(Stored data entries)
☆ ☆ ☆ ☆ ☆ ☆ ☆
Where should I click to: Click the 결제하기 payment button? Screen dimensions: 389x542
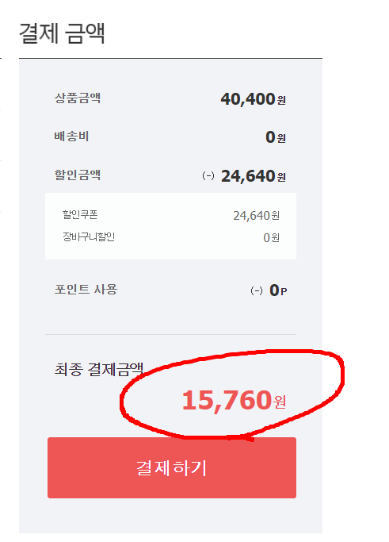172,467
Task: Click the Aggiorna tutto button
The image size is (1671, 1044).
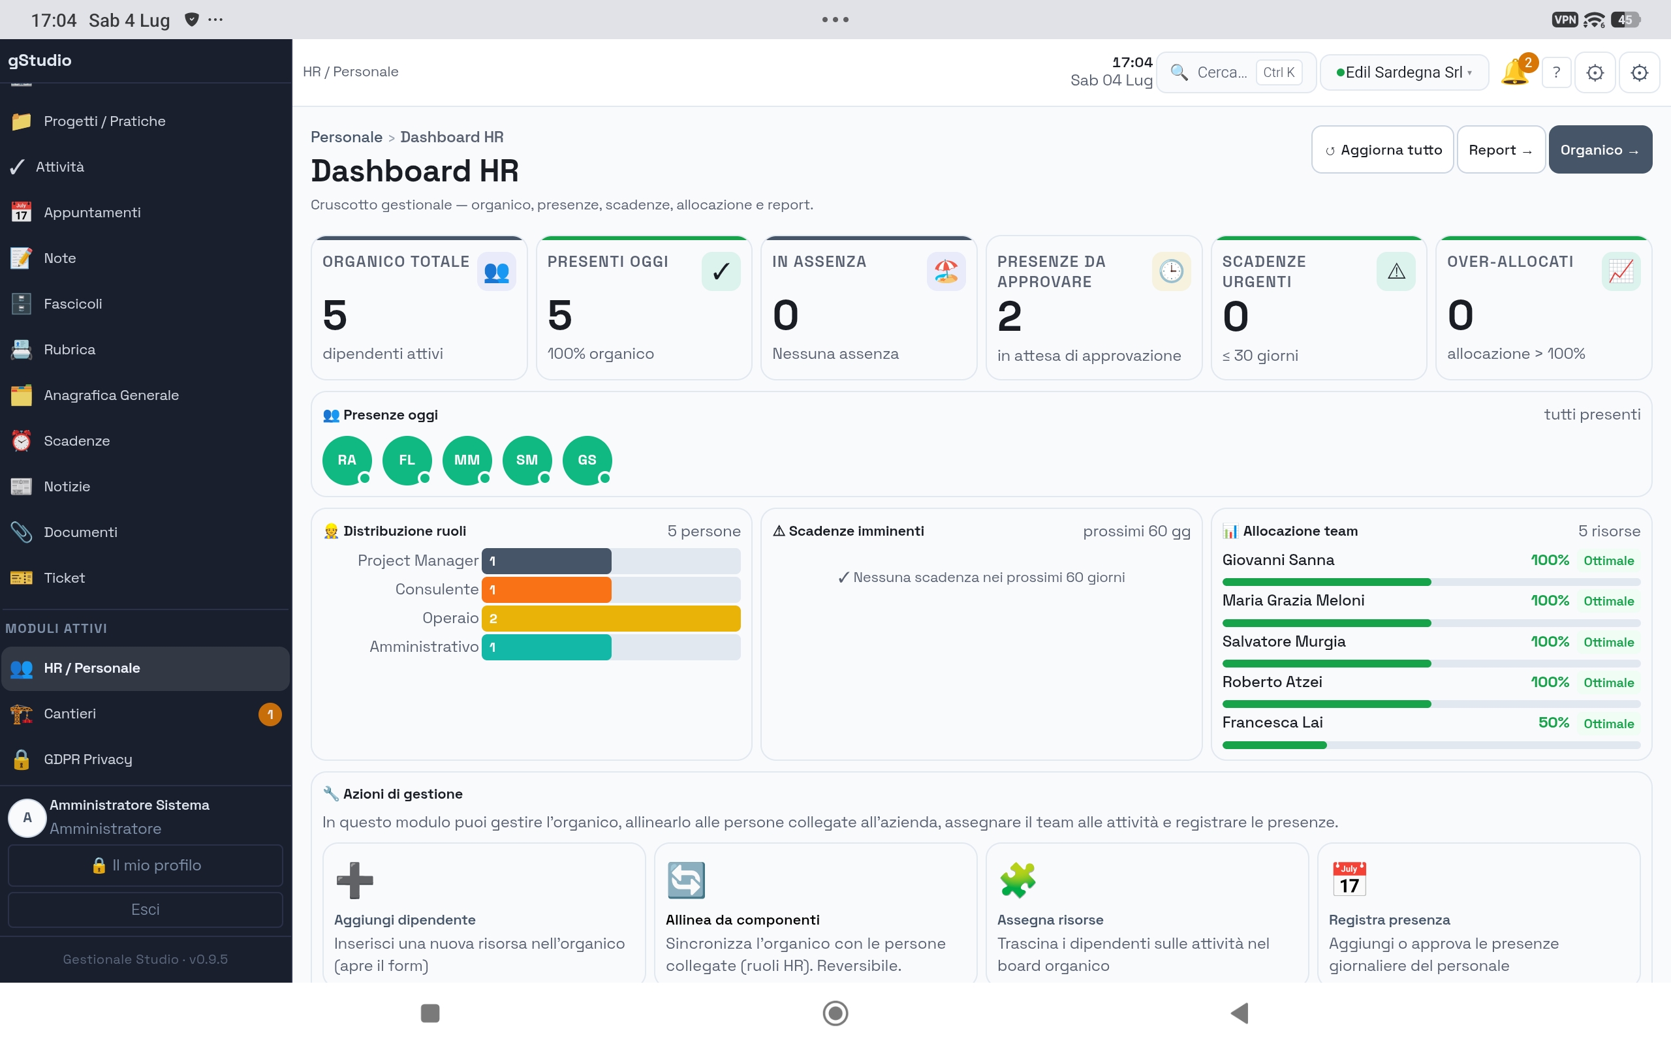Action: 1382,150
☆ ☆ ☆ ☆ ☆ ☆ ☆
From the first line to the last, restate the entries exactly, without pictures.

Written answer →
Where should I click to: Click the 결제하기 payment button? Screen dimensions: 389x542
172,467
Task: Click the Aggiorna tutto button
The image size is (1671, 1044).
Action: 1382,150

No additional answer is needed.